やがてのこと――密使の男と、ひとりの大将は、用談がすんだとみえて、跫音ひそかに立ち去った。周瑜もすぐ寝室へもどってきた。そして今度は、帳を引いて、寝床の中へ深々ともぐりこんだ。――夜明けの待ち遠しさ。蒋幹は薄目をあいて窓外ばかり気にしていた。いい按配に、周瑜は再び大きな寝息をかき始めている。そして、窓の辺りが、ほのかに明るくなりかけた。
「……うーむ。ああ、よく眠った」
蒋幹はわざと大きく伸びをしながらそう呟いてみた。周瑜は眼を覚まさない。しめたと、厠へ立つふりをして、内房から飛び出した。外はまだ暁闇、わずかに東天の空が紅い。
陣屋の轅門まで来ると、
「誰だっ?」
番兵に見咎められて、一喝を浴びた。蒋幹はぎょっとしたが、強いて横柄に構えながら、
「周都督の客にむかって、誰だとは何事だ。わしは都督の友人蒋幹じゃが」
と、肩を高くして振向いた。
番兵らはあわてて敬礼した。蒋幹は悠々と背を向けたが、番兵たちの眼から離れると、風の如く駈け出して、江岸の小舟へ飛び乗った。
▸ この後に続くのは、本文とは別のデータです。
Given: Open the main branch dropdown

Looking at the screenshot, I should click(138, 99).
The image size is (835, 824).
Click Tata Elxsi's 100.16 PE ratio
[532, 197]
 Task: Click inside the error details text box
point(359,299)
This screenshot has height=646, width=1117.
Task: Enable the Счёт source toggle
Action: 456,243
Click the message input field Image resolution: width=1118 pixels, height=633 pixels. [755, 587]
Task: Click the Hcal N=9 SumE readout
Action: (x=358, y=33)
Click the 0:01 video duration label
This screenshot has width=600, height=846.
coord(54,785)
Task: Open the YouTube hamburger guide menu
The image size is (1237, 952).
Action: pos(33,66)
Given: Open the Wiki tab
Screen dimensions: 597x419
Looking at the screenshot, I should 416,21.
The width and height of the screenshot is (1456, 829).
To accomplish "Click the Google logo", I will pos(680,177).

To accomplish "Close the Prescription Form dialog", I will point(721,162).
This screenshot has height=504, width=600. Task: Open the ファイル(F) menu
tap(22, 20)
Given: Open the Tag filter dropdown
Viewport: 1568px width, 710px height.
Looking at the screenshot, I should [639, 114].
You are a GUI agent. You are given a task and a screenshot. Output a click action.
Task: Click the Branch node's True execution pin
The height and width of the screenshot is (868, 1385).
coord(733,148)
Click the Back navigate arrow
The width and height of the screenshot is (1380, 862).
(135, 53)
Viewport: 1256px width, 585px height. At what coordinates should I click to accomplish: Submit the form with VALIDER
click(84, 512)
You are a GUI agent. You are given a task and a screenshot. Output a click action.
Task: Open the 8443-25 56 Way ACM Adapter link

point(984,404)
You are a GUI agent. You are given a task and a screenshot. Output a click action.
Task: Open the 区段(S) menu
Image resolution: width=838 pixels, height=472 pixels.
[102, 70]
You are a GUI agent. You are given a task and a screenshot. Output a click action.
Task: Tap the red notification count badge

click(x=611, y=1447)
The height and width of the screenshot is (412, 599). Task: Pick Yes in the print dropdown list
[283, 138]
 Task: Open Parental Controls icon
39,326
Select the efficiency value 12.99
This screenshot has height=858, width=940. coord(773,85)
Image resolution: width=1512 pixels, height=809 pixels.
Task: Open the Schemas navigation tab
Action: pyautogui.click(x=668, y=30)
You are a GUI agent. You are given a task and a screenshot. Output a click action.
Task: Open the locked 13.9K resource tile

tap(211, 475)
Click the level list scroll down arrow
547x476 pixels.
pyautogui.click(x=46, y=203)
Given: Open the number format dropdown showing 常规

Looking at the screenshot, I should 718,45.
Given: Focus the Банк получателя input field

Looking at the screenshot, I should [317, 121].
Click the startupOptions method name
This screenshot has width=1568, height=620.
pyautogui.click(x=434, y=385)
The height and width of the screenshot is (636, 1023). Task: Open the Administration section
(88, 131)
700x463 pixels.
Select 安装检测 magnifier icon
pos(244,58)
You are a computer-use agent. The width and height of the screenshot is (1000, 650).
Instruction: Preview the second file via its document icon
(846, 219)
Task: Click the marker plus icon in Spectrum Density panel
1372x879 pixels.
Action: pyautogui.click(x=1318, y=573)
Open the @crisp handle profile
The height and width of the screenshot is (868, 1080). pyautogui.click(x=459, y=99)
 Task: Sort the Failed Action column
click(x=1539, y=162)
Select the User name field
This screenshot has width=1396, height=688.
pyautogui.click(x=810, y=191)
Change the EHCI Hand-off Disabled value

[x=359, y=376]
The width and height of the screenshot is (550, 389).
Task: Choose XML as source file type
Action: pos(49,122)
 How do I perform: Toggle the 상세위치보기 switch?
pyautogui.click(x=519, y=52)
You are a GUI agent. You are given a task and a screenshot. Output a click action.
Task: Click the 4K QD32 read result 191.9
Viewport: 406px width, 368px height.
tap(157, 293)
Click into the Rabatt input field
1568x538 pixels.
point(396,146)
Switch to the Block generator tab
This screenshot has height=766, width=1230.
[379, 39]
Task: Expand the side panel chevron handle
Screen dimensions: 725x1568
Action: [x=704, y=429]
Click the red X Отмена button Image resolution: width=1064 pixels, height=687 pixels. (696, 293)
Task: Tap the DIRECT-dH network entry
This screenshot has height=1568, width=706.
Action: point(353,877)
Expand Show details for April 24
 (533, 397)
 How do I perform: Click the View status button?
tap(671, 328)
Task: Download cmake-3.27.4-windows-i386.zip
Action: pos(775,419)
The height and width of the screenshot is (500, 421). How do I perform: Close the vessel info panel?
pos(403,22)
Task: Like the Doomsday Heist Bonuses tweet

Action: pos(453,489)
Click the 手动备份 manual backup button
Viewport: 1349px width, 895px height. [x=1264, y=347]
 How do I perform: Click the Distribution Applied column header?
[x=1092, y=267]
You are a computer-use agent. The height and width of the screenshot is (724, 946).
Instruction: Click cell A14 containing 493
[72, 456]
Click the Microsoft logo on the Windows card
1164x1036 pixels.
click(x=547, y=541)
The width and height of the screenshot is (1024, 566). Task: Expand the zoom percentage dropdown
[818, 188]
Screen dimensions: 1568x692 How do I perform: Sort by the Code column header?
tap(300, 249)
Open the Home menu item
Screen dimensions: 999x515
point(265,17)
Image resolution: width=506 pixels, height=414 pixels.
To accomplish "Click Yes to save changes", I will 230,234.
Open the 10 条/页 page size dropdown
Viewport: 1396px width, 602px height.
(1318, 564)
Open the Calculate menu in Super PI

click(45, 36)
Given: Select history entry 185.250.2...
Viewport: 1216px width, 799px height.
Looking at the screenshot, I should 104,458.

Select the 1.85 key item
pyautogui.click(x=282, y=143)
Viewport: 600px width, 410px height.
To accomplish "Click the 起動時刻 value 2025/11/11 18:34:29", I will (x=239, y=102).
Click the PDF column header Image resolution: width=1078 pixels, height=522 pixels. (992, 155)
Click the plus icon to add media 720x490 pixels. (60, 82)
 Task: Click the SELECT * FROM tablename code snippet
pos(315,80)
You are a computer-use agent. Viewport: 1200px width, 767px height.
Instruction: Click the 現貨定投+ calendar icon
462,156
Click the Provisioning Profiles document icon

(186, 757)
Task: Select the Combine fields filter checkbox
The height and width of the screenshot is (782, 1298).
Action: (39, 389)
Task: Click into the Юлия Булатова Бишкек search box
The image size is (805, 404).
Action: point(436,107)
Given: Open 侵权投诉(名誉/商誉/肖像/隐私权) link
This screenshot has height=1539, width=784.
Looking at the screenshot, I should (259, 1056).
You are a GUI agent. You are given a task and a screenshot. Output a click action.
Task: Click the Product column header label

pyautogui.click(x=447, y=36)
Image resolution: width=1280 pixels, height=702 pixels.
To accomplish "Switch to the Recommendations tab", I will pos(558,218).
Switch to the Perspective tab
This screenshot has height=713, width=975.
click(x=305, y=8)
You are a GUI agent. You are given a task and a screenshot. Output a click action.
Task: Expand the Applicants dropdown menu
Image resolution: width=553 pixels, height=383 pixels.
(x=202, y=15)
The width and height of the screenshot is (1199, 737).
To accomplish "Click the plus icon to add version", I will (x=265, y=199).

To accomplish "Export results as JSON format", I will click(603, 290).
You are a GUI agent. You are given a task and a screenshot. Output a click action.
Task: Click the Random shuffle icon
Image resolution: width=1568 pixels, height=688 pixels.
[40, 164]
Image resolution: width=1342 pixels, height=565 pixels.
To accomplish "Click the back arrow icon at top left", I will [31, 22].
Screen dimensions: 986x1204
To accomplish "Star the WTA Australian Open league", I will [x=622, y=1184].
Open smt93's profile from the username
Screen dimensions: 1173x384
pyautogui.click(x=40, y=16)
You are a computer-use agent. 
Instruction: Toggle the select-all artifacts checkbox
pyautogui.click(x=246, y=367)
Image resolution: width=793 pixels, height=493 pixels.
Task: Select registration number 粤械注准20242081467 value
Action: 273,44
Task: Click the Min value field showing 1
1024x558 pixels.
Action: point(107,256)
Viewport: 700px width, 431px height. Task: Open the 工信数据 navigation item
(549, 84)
曹操は彼の帰りを待ちかねていた。周瑜の降伏を深く期待していたのである。だが、立ち帰ってきた蒋幹は、
「どうもその事はうまく行きませんでした」と、まず復命した。
あきらかに、曹操の面は失望の色におおわれた。しかし――と、蒋幹は唇を舐めてそれに云い足し、
「より以上な大事を、呉の陣中から拾ってきました。これをもって、いささかお慰めください」
と、周瑜の寝室から奪ってきた書簡の一つを差し出した。
味方の水軍都督蔡瑁、張允のふたりが、敵へ通謀して、しかも曹操の首を打つことは、逆意でも裏切りでもなく、故主劉表の復讐であると、それには揚言しているではないか。
「すぐ、二人を呼べ」
彼の忿怒は、尋常でなかった。武士の群れはたちまち走って、二人を捕えて来た。――犬畜生でも見るように、曹操は、はッたと両名を睨めつけて、
「出しぬけに、先手を喰って貴様たちは、さぞ度胆をつぶしたろう。身のほどわきまえぬ悪計を企むと、運命というやつは、たいがい逆に転んでくるものだ。――誰でもよしっ、この剣をもって、そいつらの細首を打ち落せ」と、佩剣を武士に授けた。
蔡瑁、張允は仰天して、
「何をご立腹なのか、それがしどもには考えもつきません。理由を仰せ聞かせ下さい」
と、蒼白になっていった。
曹操は耳をかさず、
「ふてぶてしい下司ども、これを見ろ。これは誰の書簡だ」
と、例の一通を、二人の眼の前に投げつけた。張允は見るやいなや、
「あっ、偽書だ。こんな、敵の謀略にのって」
と、跳び上がったが、その叫びも終らないうちに、後ろにまわっていた武士の手から、戛然、大剣は鳴って、その首すじへ振り落された。つづいて、逃げようとした蔡瑁の首も、一刀両断のもとに転がっていた。